Forex rules to be eased for full RMB convertibility
China will quicken its steps to relax controls on foreign exchange to finally realize full convertibility of its currency, renminbi, while at the same time improving its regulatory administration. Shanghai will play a leading role in the process. After lowering the bars for local enterprises to set up settlement accounts for foreign exchange, the city will take the lead in allowing all enterprises to open such accounts. (China Daily, 22 June)

Censors slap ban on top magazine
Authorities have taken the unprecedented step of banning the June 15 edition of the Economist magazine from being distributed on the mainland - as the issue contains an in-depth survey of the nation and an editorial entitled "Set China's Politics Free". China-related articles were frequently ripped out of the magazine before. The China survey contains eight articles that stress the necessity of political reform, at a key moment of leadership transition, in order to meet the country's economic growth targets. The magazine's mainland distribution is about 3'100 copies, and while about 1'000 copies normally available in five-star hotels were banned, all subscribers received the magazine. (SCMP, 22 June)

Mainland stocks surge on news of asset restructurings
Chinese mainland stocks jumped as investors piled into Shenzhen-based firms in the expectation that the local government would organize asset restructurings. Brokers said the Shenzhen city government vowed earlier this month to help local companies revamp assets and boost earnings, spurring investment in these firms by Chinese punters who often like to gamble on possible government incentives. (China Daily, 22 June)

Overseas-funded firms dominate Shanghai's exports
Overseas-funded enterprises in Shanghai became the city's dominant exporter for the first time. They exported USD 7.095 billion worth of products during the first five months of this year, 60% of the total for the city. Overseas-funded firms have reported a more than 50% annual growth rate in exports since 1998. (Xinhua, 23 June)

Metro opens membership store in Tianjin
German Metro, the world's third largest retailer after Wal-Mart and Carrefour, has invested USD 17 million in a membership supermarket in Tianjin. Unlike most supermarkets that are frequented by individuals, the Metro store will solely target corporate consumers and small and medium-sized retailers, who will enjoy membership discounts. (Xinhua, 23 June)

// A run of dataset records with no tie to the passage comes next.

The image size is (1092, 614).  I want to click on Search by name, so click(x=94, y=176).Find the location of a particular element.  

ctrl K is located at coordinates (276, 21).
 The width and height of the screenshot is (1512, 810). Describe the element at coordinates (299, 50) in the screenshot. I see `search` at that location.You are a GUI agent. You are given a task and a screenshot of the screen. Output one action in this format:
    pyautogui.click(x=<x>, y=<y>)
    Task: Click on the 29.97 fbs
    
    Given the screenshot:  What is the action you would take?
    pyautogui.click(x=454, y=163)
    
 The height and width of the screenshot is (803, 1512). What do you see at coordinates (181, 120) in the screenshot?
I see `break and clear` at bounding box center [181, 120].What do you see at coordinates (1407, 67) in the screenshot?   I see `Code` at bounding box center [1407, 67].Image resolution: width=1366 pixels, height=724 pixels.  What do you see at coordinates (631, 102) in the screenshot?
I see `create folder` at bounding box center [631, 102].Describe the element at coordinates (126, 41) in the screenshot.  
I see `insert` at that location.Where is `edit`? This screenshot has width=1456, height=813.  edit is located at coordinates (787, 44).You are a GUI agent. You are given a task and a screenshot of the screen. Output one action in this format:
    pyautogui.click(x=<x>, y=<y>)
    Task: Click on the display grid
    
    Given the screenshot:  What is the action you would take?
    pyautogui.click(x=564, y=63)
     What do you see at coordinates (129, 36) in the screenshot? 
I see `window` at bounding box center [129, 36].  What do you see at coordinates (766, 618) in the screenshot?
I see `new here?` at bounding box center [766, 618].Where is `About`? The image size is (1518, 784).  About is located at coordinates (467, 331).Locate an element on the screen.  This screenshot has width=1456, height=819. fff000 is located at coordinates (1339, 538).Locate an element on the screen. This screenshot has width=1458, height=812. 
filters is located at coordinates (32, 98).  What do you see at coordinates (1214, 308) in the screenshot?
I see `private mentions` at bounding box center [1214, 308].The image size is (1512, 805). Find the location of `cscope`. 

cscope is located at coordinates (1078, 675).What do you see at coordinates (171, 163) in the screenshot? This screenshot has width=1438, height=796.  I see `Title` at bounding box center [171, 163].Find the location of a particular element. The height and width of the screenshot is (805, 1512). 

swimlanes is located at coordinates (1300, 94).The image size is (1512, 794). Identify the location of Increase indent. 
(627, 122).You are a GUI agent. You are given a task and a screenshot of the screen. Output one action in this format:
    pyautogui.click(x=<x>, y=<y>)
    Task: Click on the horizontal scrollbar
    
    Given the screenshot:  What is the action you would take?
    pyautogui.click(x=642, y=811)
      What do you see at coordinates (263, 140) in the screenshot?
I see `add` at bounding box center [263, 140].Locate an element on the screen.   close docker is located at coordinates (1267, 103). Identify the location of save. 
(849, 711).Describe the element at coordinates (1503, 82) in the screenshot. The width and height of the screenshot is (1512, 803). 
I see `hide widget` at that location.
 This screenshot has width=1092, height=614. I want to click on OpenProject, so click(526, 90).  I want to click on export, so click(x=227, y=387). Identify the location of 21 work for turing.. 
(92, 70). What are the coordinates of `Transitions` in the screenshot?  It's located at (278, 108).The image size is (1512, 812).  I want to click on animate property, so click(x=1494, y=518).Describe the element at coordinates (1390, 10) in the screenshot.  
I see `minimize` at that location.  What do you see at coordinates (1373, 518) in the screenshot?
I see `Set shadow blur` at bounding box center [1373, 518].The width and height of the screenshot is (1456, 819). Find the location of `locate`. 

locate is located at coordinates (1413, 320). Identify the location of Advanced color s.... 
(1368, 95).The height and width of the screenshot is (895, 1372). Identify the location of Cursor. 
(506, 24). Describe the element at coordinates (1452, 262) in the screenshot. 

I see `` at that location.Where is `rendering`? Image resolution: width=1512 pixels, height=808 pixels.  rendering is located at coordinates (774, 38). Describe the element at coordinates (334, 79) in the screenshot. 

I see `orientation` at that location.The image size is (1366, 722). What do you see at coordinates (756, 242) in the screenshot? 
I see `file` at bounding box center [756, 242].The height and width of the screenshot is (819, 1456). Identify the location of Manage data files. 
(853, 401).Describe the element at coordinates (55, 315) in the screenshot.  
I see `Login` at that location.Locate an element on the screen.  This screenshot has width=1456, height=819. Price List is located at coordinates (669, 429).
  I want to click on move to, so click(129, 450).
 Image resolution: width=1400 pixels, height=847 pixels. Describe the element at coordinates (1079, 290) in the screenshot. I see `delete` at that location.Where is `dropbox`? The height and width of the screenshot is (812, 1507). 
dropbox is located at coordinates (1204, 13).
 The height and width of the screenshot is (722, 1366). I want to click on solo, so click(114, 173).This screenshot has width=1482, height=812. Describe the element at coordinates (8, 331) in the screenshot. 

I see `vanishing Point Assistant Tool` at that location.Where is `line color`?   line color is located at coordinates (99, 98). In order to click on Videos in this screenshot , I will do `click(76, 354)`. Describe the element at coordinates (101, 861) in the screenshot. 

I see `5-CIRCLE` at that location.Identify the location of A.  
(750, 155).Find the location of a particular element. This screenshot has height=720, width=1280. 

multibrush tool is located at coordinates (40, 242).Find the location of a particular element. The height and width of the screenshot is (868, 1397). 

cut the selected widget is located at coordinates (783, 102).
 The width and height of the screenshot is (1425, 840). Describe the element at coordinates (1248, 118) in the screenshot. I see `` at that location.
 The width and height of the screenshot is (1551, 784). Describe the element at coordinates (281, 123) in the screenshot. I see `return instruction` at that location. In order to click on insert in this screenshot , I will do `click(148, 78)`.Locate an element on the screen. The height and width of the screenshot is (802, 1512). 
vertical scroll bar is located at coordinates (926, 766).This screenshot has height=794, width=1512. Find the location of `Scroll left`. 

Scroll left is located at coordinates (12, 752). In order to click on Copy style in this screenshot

Weekly Market update  21 June 2002  14 June 2002
Shanghai A 1631.02 1559.33
Shanghai B 141.74 136.47
Shenzhen A 495.80 465.67
Shenzhen B 220.33 209.13
Hong Kong Red Chip  1187.19 1244.63
Hong Kong H 2129.92 2219.98
Source: South China Morning Post

China Business Briefing is a random selection of business related news gathered from various media and news services covering China, edited by the Embassy of Switzerland in Beijing and distributed among Swiss Government Offices and other interested parties. The Embassy does not accept responsibility for accuracy of quotes or truthfulness of content. Upon request and depending on the resources available, the Embassy will provide further information on the subjects mentioned in the China Business Briefing.